Josephine Paris (front and centre) leading a workshop on how to analyse RAD-seq data
Research on pesticide-disease interactions aims to identify strategies for the conservation of bee populations.
Professor Steve Simpson Blue Planet II
Our research focus
The Environmental Biology group has an international reputation for its studies on the effects of natural and anthropogenic environmental change on animals, their populations and ecosystems. Our research spans studies on fundamental biological process to the development and application of solutions for the protection of animal health and ecosystems. Aquatic biology is a major focus (freshwater and marine - fish, invertebrates, reptiles and mammals) but terrestrial insects, birds and humans are also important species studied.
Ecotoxicology is a key research area, having a globally important impact on our appreciation of how endocrine disruptors, nanoparticles, pharmaceuticals, agrochemicals, plastics, climate change and noise affects ecosystem health.
Understanding mechanisms of action and physiological/behavioural adaptations to environmental stressors is vital to predicting impacts on populations and improving the sustainability of aquatic and terrestrial food production. Approaches used include field tracking studies, in vivo experimentation, in vitro techniques, novel transgenic fish models, population genetics, genome-wide sequencing, and ecological modelling. We have a £12M state-of-the-art facility (Aquatic Resources Centre) for supporting our laboratory-based freshwater and marine research.
Recent research highlights
New method for population genetics
An international partnership between the University of Exeter (Jamie Stevens) and University of Illinois has recently developed the first method of its kind for standardising the analysis of Restriction site-Associated DNA sequencing (RAD-seq) data, a technique of increasing importance within the field of population genetics.
Satellite tracking provides unique insight into basking shark migration
Research led by Matt Witt has applied satellite tracking to monitor the seasonal migration of basking sharks, the world’s second largest fish species. Deploying 70 satellite tags over four years, the research team observed migrations that spanned nine geo-political zones and the High Seas, demonstrating the need for multi-national cooperation in the management and conservation of this species.

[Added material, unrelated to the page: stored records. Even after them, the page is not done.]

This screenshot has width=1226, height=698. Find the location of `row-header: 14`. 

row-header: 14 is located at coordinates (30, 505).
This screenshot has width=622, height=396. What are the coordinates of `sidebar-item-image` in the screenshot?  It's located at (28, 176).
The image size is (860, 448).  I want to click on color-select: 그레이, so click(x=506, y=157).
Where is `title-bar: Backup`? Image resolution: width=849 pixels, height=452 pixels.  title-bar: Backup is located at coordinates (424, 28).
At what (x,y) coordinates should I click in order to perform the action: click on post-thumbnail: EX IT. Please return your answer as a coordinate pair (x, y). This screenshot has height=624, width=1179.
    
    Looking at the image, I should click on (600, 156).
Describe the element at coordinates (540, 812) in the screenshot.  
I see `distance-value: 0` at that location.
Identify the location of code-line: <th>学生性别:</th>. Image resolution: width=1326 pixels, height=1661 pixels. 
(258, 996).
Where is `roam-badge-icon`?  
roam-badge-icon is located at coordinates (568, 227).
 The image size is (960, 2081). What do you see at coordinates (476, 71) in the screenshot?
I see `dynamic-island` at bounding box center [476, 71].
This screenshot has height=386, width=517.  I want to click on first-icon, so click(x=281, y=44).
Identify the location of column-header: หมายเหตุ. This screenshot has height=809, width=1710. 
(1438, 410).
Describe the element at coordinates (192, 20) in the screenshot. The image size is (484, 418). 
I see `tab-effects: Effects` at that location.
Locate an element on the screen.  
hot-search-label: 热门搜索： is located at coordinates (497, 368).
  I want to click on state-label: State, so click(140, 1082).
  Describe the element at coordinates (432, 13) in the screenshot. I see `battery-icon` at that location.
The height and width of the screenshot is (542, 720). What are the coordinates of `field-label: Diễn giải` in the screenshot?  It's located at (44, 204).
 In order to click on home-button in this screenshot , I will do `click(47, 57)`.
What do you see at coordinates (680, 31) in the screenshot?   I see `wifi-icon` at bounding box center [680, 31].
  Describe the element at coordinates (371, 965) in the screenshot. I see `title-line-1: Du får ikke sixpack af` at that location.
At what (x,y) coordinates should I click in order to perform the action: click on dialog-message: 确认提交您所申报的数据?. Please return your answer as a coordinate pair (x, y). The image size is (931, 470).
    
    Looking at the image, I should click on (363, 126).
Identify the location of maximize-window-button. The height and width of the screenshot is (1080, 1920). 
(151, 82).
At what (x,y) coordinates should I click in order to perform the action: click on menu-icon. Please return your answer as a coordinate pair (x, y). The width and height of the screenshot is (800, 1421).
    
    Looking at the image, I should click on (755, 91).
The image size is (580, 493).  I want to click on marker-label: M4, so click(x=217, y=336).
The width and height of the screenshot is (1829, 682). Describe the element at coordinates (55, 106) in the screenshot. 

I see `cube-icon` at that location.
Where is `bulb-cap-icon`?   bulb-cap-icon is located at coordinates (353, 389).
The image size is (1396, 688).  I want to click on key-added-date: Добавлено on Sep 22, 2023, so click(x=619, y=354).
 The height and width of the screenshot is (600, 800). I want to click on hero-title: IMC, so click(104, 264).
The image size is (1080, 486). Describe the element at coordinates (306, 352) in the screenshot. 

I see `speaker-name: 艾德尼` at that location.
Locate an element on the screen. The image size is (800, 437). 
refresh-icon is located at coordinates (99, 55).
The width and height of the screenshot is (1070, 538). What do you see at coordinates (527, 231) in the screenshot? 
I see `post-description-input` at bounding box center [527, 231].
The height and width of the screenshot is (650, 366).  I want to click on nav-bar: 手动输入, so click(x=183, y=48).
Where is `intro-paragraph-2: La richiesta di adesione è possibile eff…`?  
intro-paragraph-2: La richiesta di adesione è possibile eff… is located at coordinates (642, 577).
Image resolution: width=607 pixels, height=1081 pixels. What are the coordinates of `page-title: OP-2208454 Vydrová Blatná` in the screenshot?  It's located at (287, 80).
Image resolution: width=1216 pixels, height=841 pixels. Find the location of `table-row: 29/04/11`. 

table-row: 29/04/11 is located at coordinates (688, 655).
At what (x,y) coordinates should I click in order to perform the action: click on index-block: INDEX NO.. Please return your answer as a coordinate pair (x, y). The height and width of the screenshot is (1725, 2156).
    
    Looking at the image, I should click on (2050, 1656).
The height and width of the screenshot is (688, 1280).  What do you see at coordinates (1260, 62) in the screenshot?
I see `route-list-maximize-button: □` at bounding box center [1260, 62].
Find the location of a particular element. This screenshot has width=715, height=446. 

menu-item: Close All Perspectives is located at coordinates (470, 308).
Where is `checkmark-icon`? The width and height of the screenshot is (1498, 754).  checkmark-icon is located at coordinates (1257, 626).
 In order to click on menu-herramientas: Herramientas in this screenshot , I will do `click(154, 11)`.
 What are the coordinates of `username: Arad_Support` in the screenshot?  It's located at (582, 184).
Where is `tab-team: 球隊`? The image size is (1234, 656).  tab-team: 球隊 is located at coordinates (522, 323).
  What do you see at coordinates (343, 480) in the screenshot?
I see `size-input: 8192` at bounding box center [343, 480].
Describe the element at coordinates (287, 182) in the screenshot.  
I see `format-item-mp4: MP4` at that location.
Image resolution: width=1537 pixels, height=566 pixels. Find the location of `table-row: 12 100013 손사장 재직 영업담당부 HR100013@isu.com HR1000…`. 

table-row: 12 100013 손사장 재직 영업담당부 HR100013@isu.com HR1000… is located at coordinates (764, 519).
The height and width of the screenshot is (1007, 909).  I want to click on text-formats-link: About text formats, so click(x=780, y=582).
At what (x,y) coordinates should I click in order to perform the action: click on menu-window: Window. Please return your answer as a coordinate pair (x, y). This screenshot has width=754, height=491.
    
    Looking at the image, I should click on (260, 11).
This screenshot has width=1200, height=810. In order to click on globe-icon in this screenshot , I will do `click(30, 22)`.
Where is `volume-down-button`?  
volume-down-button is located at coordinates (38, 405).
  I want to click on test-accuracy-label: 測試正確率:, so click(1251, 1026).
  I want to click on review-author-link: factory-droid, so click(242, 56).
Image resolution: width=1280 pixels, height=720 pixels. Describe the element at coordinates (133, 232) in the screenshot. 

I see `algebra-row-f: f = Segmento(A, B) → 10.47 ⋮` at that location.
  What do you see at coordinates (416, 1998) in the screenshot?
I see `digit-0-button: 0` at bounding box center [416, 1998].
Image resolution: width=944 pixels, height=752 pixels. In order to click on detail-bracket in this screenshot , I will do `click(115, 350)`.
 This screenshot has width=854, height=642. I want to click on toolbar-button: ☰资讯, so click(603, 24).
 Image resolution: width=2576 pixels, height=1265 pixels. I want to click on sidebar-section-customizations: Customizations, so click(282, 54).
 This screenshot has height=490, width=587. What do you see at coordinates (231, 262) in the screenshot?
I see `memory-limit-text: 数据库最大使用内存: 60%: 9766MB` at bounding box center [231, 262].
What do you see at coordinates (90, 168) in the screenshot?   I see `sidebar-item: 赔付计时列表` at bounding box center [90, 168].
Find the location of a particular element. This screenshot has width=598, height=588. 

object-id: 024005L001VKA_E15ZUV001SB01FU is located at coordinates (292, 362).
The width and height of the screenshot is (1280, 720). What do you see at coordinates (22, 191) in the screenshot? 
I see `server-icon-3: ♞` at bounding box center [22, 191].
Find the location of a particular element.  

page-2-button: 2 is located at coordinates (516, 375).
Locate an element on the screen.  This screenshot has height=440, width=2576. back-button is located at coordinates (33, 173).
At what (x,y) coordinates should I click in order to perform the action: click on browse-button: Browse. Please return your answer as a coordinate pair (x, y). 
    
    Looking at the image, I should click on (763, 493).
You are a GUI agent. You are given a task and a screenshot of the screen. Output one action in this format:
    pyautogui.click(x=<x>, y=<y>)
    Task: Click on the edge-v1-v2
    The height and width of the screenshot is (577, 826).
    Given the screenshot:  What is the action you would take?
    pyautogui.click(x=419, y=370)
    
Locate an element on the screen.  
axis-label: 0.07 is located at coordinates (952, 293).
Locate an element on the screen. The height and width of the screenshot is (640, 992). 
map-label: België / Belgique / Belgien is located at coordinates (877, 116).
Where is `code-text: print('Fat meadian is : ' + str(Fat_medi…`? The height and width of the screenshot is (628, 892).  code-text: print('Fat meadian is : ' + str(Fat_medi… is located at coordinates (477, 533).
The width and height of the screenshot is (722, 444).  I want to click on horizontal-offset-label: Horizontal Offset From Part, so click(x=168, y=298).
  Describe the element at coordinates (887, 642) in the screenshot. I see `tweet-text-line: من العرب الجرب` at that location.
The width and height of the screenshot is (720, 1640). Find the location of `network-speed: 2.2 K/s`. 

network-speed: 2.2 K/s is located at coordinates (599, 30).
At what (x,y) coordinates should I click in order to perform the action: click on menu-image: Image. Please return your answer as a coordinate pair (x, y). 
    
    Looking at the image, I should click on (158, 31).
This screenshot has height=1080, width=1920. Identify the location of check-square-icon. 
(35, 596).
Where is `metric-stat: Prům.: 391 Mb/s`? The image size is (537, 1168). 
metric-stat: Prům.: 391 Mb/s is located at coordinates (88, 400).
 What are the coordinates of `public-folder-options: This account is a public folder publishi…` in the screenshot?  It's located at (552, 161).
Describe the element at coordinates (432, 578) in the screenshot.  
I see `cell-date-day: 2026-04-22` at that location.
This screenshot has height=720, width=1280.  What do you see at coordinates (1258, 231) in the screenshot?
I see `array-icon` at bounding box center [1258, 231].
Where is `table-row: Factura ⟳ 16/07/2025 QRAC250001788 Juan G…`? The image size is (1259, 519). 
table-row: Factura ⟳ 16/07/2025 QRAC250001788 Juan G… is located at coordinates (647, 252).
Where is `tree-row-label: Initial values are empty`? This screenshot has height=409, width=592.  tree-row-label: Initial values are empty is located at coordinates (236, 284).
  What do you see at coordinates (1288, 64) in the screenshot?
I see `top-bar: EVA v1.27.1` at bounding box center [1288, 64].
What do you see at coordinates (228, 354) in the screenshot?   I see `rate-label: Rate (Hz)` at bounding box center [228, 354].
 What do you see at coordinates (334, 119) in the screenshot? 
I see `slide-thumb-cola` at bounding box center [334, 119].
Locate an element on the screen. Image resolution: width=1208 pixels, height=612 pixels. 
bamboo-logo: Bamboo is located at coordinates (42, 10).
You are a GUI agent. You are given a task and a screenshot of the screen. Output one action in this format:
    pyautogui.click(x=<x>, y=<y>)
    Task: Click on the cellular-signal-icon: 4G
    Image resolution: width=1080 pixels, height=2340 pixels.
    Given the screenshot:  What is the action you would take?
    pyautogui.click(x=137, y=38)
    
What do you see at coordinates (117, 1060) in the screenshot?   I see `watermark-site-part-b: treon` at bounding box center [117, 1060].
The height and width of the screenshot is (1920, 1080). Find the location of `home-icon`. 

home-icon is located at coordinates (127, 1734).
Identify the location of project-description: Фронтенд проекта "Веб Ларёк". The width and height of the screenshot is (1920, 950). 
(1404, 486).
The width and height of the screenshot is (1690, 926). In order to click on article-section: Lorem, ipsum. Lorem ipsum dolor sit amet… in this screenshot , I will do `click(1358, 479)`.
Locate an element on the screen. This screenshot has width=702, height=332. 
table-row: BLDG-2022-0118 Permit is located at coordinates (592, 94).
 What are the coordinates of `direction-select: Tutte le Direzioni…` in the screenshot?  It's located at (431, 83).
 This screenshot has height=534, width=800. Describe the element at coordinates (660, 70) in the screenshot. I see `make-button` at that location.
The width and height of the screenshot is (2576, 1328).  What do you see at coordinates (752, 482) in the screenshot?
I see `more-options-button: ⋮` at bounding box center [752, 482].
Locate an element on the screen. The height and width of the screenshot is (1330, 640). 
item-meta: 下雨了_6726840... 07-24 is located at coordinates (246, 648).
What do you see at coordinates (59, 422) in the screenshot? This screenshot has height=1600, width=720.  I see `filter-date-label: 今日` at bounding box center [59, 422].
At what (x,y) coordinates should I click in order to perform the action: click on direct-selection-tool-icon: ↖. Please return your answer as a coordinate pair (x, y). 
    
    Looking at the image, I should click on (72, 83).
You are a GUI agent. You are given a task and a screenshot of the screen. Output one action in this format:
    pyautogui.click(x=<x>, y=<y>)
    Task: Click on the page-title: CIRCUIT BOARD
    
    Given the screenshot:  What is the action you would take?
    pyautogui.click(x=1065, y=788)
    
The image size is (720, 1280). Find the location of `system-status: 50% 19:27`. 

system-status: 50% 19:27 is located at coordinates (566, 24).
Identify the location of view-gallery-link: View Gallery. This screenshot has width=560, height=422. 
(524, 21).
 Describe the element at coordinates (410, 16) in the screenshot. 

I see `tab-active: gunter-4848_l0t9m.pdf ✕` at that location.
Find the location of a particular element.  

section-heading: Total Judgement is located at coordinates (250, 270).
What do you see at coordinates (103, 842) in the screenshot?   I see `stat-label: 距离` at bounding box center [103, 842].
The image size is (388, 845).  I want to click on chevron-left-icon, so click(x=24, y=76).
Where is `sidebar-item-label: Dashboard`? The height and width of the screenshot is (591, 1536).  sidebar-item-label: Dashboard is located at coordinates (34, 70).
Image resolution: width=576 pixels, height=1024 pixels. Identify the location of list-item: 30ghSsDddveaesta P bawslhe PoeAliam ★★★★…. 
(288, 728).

Mitigating the effects of carbon dioxide on aquaculture
Sustainable aquaculture is critical for global food security. In their recent publication in Global Change Biology, Rod Wilson and colleagues bring together the fields of climate change and aquaculture science to highlight the need for cross-disciplinary research aimed at mitigating the negative impacts of elevated CO2 on future aquatic ecosystems and the sustainability of fish and shellfish aquaculture.
The impact of pesticides and pathogens on bee populations
In conjunction with collaborators at Fera, James Cresswell and Charles Tyler have critically analysed the literature on pesticide-disease interactions in the context of bee populations, assessing effects on the survival, pathogen loads and immunity of bees, and the suitability of strategies for gaining mechanistic understanding of these interactions. In so doing, they highlight future research priorities for the conservation of bee populations.
Exeter marine biologist stars in Blue Planet II
The critically-acclaimed Blue Planet II, which has highlighted the beauty and plight of marine life around the world, featured Biosciences’ Steve Simpson who was using a directional hydrophone to capture the underwater soundscape in surround sound. More broadly, Steve’s research focuses on the impact of anthropogenic noise on marine ecosystems, recently reporting that such noise increases fish mortality by predation (Simpson et al., 2016) and disrupts cooperation between species (Nedelec et al., 2017).